Todo esto significa que los procesos electorales constitucionalmente previstos para elegir el año próximo a los gobernadores de 12 entidades federativas y a cientos de alcaldes, probablemente habrán de ocurrir en medio de un periodo de lento crecimiento económico, cuyas consecuencias previsibles, tales como mayor desocupación, contracción del crédito y de la inversión, etc., sólo vendrán a complicar un clima de incertidumbre, descontento social y violencia, ya de por sí amenazante para la paz, la integridad y la soberanía del Estado mexicano.

En estas elecciones, el electorado mexicano, a quien la alternancia democrática, la expansión de las clases medias y la explosión de las redes digitales, entre otros factores, ha vuelto cada vez más informado y crítico, habrá de juzgar sin contemplaciones la inteligencia, la madurez y el compromiso con el interés superior de la nación que, en medio de la crisis y de la contienda política, demuestren en los hechos, y no sólo en el discurso y la propaganda, todos los actores políticos: los gobernantes en turno, los partidos, los candidatos, los medios, el INE, etc.

Está de sobra demostrado que, en su inmensa sabiduría colectiva —recuérdese la conocida “ley de los grandes números”—, el electorado jamás se equivoca: un proceso electoral relativamente participativo, transparente y conforme a las reglas previamente establecidas, siempre consigue producir un resultado que, con un grado aceptable de legitimidad, refleja el consenso de las preferencias sociales.

Los actores políticos que decidan ignorar esta gran verdad, probada y demostrada una y otra vez por la ciencia política contemporánea, lo hacen a su propio riesgo.

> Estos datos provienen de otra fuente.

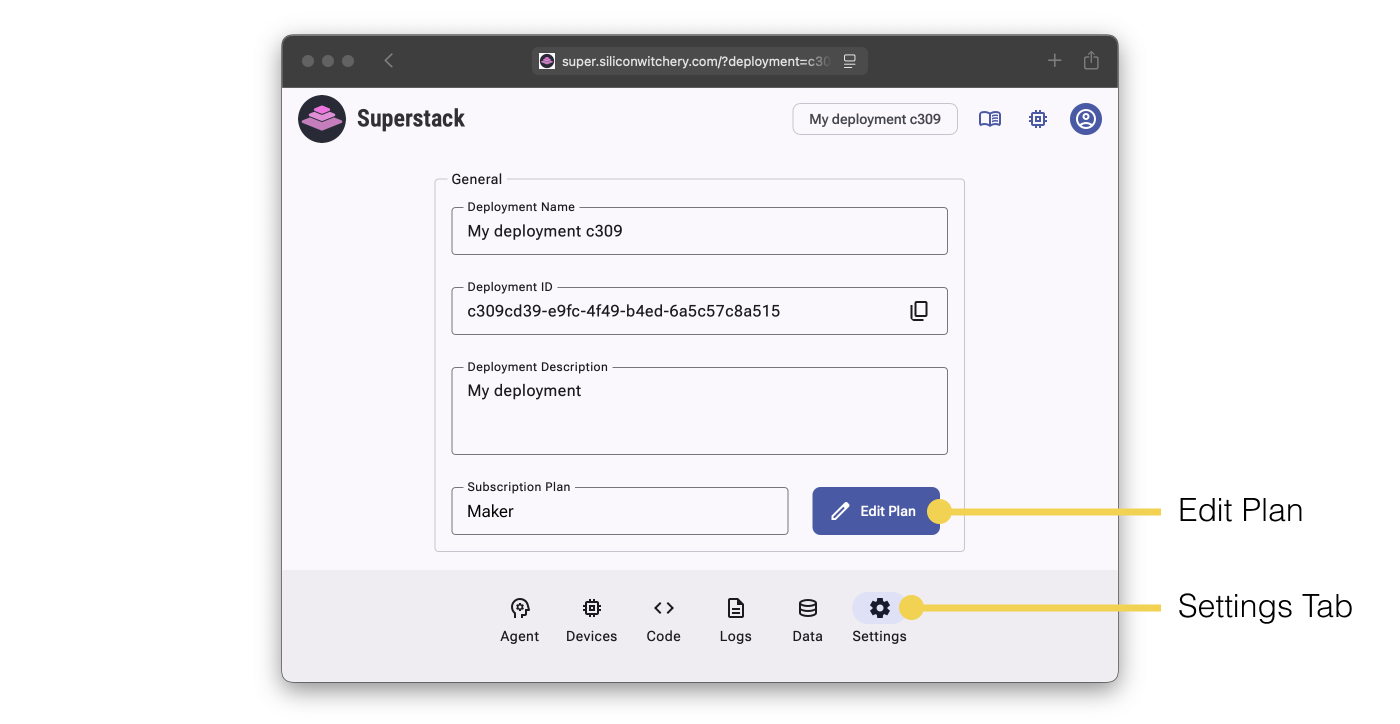
Task: Click the Subscription Plan field showing Maker
Action: coord(619,511)
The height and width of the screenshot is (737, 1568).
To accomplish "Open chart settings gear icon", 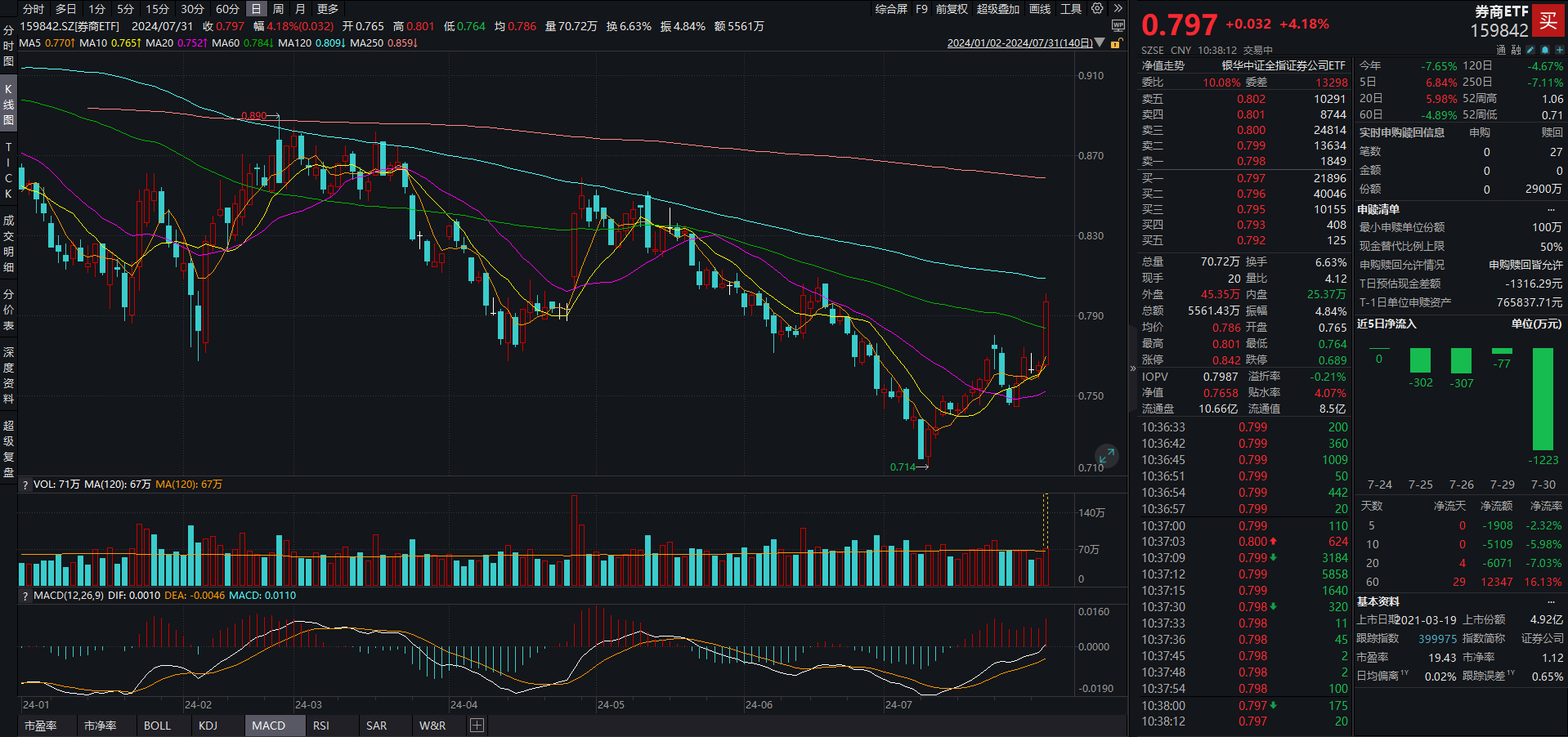I will [1097, 9].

Lo que México va a buscar en las elecciones  del año próximo será, sobre todo, a líderes, que al frente de gobiernos estatales y municipales legítimos y fuertes y acompañados de equipos políticos, financieros y económicos creíbles y competentes, a la vez que apoyados por Congresos locales que permitan una gobernabilidad ágil y de largo aliento, consigan sortear la crisis de bajo crecimiento, manteniendo incólumes la integridad y la soberanía del Estado mexicano. Y que dispongan de ideas y equipos capaces de poner a sus estados y municipios en la senda del crecimiento rápido, sostenido e incluyente, en ruta hacia la prosperidad democrática. Las elecciones las gana siempre quien mejor entiende los anhelos de los electores y les da la respuesta más convincente.

En el caso específico del PRI, la selección de candidatos estará en manos de Manlio Fabio Beltrones Rivera. Es deseable que tanto el presidente Enrique Peña Nieto como los gobernadores salientes le dejen operar con libertad para que su sabiduría y destreza políticas puedan rendir los frutos del triunfo en beneficio del PRI, del gobierno y de México. Convencen su experiencia y su determinación de asumir públicamente compromisos precisos. Déjenlo ganar.